[PROBLEM TO SOLVE] Scan the material below and copy every line holding the word "computer".
########
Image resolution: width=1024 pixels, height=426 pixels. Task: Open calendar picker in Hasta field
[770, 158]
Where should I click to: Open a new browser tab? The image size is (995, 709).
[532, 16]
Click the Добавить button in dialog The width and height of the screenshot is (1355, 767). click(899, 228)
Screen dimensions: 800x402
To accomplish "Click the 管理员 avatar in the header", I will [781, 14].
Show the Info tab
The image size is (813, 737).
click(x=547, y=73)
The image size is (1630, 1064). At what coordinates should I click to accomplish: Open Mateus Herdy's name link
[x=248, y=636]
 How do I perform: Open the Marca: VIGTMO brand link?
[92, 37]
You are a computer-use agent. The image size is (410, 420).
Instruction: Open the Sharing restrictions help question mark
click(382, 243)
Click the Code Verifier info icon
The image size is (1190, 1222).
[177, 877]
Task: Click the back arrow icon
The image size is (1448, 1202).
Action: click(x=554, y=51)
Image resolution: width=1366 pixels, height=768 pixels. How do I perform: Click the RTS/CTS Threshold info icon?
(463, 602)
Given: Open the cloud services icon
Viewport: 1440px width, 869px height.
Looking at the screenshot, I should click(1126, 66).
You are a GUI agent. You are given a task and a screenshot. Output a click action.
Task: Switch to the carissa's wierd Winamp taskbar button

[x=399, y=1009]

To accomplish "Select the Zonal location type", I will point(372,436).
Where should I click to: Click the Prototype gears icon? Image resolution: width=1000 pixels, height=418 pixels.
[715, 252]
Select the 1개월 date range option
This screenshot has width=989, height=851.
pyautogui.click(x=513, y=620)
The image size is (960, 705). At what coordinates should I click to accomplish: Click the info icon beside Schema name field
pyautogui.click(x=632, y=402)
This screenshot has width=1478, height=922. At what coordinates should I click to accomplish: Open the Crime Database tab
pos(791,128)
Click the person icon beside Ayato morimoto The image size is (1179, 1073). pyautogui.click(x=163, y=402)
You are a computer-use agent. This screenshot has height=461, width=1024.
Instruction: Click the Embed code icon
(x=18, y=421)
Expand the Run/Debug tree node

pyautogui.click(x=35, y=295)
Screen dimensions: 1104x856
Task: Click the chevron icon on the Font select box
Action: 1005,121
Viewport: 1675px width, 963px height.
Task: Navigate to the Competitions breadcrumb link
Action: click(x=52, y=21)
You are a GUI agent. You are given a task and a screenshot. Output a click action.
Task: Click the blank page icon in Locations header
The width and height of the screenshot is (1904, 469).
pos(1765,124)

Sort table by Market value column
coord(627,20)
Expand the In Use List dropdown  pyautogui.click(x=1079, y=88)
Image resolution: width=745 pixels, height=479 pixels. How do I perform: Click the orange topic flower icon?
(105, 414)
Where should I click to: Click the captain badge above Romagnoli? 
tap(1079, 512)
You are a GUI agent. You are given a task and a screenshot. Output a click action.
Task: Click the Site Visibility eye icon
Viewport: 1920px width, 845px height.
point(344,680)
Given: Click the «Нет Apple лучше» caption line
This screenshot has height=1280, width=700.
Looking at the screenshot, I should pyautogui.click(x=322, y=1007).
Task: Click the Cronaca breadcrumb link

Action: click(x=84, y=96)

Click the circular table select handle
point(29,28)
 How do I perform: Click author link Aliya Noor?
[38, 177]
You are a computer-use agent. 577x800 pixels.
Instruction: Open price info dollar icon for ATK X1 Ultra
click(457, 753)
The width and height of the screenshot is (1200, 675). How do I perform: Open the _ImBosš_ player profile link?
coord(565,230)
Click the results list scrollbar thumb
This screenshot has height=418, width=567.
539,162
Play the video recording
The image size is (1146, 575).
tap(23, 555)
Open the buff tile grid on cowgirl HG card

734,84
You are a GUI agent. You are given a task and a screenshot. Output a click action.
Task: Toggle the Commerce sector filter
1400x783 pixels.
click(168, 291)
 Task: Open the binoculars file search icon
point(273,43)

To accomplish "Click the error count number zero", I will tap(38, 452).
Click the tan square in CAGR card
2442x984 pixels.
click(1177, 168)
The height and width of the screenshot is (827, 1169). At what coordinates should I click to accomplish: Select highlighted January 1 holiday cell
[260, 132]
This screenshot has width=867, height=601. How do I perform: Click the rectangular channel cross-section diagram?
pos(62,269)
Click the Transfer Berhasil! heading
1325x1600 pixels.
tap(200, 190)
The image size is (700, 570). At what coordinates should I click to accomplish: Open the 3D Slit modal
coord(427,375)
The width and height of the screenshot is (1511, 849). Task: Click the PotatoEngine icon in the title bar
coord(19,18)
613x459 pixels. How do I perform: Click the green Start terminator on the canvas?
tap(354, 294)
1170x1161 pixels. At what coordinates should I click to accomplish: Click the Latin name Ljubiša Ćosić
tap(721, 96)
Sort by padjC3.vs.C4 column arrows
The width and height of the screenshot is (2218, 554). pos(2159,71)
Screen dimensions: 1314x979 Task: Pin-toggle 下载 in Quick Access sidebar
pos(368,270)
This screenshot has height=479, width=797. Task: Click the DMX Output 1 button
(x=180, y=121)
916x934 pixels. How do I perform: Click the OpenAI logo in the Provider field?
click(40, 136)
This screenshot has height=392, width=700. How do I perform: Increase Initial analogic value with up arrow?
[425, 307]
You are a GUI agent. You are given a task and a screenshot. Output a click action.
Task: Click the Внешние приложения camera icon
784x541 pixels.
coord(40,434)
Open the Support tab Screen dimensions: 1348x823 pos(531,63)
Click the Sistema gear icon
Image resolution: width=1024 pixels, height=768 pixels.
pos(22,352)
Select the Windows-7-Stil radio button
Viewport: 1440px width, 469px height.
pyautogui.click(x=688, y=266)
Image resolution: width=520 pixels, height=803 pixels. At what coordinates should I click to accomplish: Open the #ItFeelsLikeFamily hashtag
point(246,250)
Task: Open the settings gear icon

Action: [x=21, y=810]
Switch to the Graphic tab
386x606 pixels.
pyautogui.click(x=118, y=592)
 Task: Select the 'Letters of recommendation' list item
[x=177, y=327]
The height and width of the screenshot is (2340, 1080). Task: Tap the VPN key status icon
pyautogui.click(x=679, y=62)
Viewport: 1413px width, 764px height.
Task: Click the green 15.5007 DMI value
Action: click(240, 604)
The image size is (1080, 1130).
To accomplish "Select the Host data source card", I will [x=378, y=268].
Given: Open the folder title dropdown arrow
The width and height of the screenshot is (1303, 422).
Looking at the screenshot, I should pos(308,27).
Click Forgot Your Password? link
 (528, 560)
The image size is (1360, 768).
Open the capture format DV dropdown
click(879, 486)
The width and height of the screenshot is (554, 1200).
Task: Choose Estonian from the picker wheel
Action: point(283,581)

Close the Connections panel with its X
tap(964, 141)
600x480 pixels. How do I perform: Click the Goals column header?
########
[RESULT OF THE EXERCISE]
You are a computer-use agent. The image size is (410, 420).
You are a computer-use agent. This screenshot has height=461, width=1024.
You are a computer-use agent. 577x800 pixels.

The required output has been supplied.